◆ Exercise prompt ◆
Among the entries below, find the lines with "hamburger" and copy them.

Records drawn from a dataset:
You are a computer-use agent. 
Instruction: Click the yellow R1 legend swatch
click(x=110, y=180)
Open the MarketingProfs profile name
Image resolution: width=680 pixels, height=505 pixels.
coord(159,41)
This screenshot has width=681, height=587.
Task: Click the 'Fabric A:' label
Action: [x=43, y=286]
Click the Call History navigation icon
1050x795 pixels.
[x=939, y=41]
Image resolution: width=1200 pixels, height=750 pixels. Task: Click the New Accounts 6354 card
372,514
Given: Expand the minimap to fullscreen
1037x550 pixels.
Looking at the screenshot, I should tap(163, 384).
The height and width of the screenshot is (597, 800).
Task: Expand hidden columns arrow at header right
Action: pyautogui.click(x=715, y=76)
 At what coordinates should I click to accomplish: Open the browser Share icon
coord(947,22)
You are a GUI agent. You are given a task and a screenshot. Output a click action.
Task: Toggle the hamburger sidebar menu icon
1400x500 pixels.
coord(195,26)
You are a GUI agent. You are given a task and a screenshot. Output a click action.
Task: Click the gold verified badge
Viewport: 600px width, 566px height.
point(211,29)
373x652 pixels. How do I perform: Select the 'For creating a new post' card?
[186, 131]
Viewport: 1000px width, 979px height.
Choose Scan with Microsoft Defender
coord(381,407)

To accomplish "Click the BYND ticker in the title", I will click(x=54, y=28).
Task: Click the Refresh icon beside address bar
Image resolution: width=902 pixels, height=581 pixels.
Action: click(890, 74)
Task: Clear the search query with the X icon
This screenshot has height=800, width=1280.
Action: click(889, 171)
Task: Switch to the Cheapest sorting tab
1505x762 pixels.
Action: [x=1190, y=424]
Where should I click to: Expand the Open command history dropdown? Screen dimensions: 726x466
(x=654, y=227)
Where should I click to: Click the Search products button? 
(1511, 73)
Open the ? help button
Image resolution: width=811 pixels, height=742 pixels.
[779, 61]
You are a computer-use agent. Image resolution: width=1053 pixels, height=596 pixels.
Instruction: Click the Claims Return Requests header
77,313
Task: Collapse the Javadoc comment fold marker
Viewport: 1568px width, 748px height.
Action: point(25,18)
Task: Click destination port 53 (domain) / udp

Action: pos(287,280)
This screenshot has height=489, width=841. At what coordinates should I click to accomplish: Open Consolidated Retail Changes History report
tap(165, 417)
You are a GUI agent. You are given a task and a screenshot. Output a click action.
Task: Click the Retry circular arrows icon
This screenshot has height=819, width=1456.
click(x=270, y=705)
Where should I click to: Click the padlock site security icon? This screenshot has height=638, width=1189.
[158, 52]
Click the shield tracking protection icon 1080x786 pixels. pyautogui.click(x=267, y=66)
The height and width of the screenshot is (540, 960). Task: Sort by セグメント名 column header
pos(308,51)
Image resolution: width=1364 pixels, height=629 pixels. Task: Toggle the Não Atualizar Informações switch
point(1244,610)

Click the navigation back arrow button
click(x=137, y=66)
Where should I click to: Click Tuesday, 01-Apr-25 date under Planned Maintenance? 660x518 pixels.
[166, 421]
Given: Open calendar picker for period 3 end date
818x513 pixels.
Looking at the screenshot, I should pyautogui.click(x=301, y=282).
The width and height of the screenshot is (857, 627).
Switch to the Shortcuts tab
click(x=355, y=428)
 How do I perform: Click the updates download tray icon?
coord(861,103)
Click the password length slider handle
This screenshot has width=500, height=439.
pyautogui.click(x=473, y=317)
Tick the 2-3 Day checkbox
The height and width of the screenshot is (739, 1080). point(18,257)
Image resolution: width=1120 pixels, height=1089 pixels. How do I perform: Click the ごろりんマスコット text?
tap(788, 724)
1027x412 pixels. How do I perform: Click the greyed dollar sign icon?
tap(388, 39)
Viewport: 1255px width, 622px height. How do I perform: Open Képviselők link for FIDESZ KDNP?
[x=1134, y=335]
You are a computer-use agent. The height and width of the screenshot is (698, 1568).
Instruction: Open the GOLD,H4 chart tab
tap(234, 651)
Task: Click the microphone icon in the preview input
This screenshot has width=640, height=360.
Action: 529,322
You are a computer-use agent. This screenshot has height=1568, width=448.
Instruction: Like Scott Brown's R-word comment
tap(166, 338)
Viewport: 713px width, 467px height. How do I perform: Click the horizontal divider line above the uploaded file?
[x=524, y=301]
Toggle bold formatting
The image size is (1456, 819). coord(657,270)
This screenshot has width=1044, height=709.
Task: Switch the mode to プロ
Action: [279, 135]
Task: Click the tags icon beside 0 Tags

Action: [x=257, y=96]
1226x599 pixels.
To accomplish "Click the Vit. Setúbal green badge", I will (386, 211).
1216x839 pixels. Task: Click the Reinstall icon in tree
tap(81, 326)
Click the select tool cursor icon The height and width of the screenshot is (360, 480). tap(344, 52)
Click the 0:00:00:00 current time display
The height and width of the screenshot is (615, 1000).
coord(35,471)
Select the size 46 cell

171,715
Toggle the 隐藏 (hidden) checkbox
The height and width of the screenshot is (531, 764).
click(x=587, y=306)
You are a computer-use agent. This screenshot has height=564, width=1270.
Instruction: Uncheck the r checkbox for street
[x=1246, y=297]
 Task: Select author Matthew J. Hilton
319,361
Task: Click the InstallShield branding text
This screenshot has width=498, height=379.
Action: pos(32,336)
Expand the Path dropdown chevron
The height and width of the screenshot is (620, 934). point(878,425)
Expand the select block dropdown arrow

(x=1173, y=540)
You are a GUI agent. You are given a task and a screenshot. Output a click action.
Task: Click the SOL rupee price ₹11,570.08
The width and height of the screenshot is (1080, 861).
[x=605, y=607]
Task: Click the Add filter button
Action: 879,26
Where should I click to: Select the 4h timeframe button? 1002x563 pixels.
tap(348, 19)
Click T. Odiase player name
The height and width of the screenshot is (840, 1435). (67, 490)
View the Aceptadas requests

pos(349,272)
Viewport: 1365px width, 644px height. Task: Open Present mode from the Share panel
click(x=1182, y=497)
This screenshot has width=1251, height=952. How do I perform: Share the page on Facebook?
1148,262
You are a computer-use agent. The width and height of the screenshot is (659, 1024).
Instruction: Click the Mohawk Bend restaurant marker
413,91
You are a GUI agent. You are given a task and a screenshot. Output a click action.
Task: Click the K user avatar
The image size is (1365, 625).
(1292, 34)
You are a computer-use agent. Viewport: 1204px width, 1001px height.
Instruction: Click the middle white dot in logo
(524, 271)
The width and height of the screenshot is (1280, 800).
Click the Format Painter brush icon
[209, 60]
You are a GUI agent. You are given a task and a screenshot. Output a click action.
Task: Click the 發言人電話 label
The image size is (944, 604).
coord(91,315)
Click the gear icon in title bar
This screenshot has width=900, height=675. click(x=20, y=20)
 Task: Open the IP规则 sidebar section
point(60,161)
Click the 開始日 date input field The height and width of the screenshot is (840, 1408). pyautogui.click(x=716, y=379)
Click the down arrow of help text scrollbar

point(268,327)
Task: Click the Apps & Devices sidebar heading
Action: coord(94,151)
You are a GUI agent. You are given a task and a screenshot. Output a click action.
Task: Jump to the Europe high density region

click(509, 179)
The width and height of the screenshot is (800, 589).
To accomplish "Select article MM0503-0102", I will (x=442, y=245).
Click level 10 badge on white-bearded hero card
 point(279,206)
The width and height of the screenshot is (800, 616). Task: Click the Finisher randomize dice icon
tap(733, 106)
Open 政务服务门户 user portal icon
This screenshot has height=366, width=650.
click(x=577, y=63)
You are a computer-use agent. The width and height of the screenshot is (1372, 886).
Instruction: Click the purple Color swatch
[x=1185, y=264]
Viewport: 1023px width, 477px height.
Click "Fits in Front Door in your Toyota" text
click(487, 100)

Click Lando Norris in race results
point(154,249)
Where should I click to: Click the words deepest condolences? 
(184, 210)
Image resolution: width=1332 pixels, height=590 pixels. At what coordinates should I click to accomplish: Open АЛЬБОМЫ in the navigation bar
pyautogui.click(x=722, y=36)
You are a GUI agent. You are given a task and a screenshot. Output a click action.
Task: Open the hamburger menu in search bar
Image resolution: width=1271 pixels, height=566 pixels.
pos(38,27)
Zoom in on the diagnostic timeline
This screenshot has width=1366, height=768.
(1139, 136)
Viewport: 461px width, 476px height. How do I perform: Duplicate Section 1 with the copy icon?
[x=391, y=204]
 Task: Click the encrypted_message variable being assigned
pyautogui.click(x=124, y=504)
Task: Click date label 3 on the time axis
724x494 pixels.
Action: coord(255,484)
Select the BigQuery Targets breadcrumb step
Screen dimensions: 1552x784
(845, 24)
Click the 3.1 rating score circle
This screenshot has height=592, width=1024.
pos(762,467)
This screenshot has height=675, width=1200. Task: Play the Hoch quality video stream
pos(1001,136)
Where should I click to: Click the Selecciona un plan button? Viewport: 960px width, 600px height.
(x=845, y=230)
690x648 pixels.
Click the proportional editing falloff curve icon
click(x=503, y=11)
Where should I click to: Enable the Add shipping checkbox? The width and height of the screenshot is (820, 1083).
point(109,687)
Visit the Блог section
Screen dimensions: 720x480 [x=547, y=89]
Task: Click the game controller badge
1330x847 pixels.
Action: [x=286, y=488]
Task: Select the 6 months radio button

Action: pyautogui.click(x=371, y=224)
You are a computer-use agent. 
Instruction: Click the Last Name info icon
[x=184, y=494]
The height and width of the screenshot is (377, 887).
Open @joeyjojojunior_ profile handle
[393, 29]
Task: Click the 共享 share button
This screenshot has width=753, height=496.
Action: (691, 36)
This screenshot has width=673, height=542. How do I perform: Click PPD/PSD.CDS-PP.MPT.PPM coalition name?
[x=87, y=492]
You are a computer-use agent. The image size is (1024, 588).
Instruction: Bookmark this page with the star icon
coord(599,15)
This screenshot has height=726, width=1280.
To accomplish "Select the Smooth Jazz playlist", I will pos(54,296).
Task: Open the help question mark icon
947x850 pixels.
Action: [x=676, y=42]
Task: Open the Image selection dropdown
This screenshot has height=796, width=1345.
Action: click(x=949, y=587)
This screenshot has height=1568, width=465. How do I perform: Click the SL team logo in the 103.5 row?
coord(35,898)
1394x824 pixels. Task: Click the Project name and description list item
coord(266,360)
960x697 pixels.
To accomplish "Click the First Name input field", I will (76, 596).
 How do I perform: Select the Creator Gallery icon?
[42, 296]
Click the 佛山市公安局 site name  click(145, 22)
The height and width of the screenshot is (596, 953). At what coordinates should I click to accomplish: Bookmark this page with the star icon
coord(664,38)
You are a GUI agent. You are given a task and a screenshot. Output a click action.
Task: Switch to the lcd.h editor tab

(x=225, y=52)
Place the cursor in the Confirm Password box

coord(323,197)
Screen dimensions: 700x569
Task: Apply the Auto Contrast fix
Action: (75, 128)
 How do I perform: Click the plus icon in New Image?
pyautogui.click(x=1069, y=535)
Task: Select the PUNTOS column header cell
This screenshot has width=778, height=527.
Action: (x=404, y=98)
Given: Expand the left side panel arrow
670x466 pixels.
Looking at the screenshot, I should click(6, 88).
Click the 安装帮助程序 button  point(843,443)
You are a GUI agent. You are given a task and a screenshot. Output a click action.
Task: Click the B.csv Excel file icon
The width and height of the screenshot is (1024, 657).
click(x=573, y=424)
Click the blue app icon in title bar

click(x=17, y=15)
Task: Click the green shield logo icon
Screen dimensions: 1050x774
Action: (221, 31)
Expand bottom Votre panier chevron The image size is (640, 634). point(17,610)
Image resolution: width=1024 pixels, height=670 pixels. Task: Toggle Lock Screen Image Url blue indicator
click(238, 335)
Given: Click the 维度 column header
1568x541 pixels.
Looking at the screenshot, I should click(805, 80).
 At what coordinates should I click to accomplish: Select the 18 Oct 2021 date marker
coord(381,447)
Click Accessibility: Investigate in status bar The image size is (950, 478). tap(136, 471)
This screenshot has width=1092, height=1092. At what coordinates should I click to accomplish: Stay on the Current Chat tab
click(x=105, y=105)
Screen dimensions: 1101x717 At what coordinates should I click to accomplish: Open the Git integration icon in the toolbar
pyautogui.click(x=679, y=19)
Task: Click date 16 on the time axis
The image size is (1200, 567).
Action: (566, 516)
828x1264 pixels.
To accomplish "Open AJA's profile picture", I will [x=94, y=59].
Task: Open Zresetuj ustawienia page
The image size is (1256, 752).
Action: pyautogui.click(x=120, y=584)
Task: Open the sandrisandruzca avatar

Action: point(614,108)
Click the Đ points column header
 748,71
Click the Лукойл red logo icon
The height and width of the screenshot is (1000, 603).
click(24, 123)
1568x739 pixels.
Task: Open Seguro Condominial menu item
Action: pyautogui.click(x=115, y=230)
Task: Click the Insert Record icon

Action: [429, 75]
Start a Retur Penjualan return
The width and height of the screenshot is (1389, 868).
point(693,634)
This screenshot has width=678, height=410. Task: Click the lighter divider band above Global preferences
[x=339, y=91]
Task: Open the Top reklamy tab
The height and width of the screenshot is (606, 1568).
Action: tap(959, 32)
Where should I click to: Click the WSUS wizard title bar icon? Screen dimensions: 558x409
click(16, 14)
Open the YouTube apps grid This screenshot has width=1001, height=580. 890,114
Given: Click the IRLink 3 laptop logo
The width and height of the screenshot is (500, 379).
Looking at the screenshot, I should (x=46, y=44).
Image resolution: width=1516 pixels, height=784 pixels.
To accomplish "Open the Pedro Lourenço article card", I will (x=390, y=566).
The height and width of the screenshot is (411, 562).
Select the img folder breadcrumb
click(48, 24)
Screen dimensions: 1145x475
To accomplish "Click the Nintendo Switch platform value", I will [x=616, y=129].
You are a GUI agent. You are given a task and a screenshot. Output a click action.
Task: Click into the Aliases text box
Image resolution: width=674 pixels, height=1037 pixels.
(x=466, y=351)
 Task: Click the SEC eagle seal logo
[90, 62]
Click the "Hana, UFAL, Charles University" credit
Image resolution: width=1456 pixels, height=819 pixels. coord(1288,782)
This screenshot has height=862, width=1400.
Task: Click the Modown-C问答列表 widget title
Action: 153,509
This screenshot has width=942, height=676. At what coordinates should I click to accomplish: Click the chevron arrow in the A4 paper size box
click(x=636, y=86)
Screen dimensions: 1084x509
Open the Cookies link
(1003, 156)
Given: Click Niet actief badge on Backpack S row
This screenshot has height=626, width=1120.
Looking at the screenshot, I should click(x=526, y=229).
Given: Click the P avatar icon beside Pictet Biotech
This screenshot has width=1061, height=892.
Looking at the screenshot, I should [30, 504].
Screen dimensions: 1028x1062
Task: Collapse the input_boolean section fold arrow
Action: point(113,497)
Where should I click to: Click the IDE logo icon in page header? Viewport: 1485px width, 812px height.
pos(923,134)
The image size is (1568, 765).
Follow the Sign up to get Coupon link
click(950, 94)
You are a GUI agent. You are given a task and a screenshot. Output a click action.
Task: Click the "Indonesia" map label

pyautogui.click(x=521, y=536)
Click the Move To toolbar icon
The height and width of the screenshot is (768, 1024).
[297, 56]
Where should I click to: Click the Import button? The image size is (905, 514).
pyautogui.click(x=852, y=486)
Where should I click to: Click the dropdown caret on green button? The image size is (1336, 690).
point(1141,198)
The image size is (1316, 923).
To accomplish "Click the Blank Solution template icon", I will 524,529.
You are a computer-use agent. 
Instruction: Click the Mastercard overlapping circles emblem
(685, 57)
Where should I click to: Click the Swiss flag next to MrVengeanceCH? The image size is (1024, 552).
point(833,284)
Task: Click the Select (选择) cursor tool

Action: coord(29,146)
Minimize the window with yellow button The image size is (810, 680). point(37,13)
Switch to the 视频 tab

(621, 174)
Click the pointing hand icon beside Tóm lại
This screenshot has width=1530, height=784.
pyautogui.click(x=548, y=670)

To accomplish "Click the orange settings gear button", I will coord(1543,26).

◆ Your solution ◆
Task: Toggle the hamburger sidebar menu icon
Task: Open the hamburger menu in search bar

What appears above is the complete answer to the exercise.